Decreased Renin and decreased aldosterone
The mineralocorticoid receptor pathway in the distal nephron is activated, even though aldosterone levels are low. Either the receptors are activated by cortisol (ectopic ACTH syndrome) or 11-deoxycorticosterone (adrenal tumour), or post-receptor mechanisms are inappropriately activated (e.g. the epithelial sodium channel in Liddle’s syndrome).

Clinical assessment

Many patients are asymptomatic but they may have features of sodium retention or potassium loss
• Sodium retention may cause oedema.
• Hypokalaemia causes muscle weakness (or even paralysis), polyuria (renal tubular damage producing nephrogenic diabetes insipidus) and occasionally tetany (associated metabolic alkalosis and low ionised calcium).

Investigations

Biochemical:
Plasma electrolytes: hypokalaemia, ↑bicarbonate, sodium upper normal (primary hyperaldosteronism), hyponatraemia (secondary hyperaldosteronism: hypovolaemia stimulates antidiuretic hormone (ADH) release and high angiotensin II levels stimulate thirst). Renin and aldosterone should be measured.
Localisation
Abdominal CT/MRI can localise a Conn’s adenoma but non-functioning adrenal adenomas are present in ∼20% of patients with essential hypertension.
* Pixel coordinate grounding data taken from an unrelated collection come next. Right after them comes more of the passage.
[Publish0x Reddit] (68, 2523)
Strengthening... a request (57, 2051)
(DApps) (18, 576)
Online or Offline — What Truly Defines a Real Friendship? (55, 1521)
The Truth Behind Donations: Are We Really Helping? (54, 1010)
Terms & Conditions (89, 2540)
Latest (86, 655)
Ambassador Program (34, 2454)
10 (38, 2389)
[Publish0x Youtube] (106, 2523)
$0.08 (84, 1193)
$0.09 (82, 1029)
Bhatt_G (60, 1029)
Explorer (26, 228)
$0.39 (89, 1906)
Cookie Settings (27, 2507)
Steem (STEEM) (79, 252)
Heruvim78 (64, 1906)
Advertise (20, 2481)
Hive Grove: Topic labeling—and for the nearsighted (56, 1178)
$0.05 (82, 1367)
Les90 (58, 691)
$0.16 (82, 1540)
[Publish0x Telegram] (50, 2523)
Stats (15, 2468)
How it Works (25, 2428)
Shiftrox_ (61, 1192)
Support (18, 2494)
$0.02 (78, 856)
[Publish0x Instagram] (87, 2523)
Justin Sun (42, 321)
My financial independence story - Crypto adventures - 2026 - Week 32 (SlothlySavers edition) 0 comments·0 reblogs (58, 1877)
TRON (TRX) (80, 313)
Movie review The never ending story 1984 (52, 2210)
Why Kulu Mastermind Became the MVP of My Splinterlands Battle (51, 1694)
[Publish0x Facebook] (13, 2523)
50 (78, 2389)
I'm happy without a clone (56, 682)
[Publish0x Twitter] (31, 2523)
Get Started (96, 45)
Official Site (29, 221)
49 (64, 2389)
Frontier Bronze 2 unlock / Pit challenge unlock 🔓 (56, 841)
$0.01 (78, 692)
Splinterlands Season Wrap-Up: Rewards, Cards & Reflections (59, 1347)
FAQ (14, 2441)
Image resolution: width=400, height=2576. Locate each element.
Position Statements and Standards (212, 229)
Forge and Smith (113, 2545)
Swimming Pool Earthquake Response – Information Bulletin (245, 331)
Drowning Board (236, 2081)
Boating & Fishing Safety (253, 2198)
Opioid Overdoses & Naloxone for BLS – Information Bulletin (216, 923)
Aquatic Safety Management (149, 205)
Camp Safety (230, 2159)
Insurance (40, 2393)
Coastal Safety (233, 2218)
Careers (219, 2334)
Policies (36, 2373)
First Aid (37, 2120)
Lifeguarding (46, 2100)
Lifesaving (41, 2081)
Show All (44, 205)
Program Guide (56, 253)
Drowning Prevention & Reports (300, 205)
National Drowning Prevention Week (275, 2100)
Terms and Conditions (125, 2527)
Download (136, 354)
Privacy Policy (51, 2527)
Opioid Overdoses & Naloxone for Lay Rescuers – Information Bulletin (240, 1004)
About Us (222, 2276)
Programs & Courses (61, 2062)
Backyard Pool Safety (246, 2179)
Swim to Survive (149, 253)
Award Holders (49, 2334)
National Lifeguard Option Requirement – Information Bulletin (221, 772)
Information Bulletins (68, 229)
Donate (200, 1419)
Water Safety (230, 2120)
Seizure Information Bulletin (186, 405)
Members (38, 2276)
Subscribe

If the scan is inconclusive, adrenal vein catheterisation with measurement of aldosterone may be helpful.

Management

• Spironolactone, an aldosterone antagonist, treats both hypokalaemia and hypertension due to mineralocorticoid excess (up to 400 mg daily).
• Spironolactone can be changed to amiloride (10–40 mg/day) or eplerenone if gynaecomastia develops (∼20%).
• In patients with Conn’s adenoma, pre-operative therapy to normalise whole-body electrolyte balance should be undertaken before unilateral adrenalectomy.
• Postoperatively, hypertension remains in as many as 70% of cases.

PHAEOCHROMOCYTOMA

This is a rare tumour of chromaffi n tissue which is responsible for < 0.1% of cases of hypertension. There is useful rule of ten:
∼10% are malignant
∼10% are extra-adrenal
10% are familial


Clinical features
These can be paroxysmal and include:
• Hypertension (with postural hypotension).
• Palpitations.
• Pallor.
• Sweating.
• Headache.
• Anxiety (with fear of death).
• Abdominal pain.
• Glucose intolerance.

Some patients present with a complication of hypertension, e.g. stroke. There may be features of familial syndromes, e.g. neurofi bromatosis, von Hippel–Lindau syndrome and MEN type 2.

Investigations

Excessive secretion of catecholamines can be confirmed by measuring them in serum (adrenaline/epinephrine, noradrenaline/norepinephrine and dopamine) and their metabolites in urine (e.g. vanillyl-mandelic acid, VMA; conjugated metanephrine and normetanephrine).
False-negative results may be obtained due to intermittent catecholamine secretion.
• Phaeochromocytomas are identified by abdominal CT/MRI.
• To localise extra-adrenal tumours, scintigraphy using meta-iodobenzyl guanidine (MIBG) is used.

Management

Medical therapy is required pre-operatively, preferably for a minimum of 6 wks.
The non-competitive α-antagonist phenoxybenzamine (10–20 mg orally 6–8-hourly) is used with a β-blocker (e.g. propranolol) or combined α- and β-antagonist (e.g. labetalol).
β-antagonists must not be given before the α-antagonist as this may cause a paradoxical rise in BP.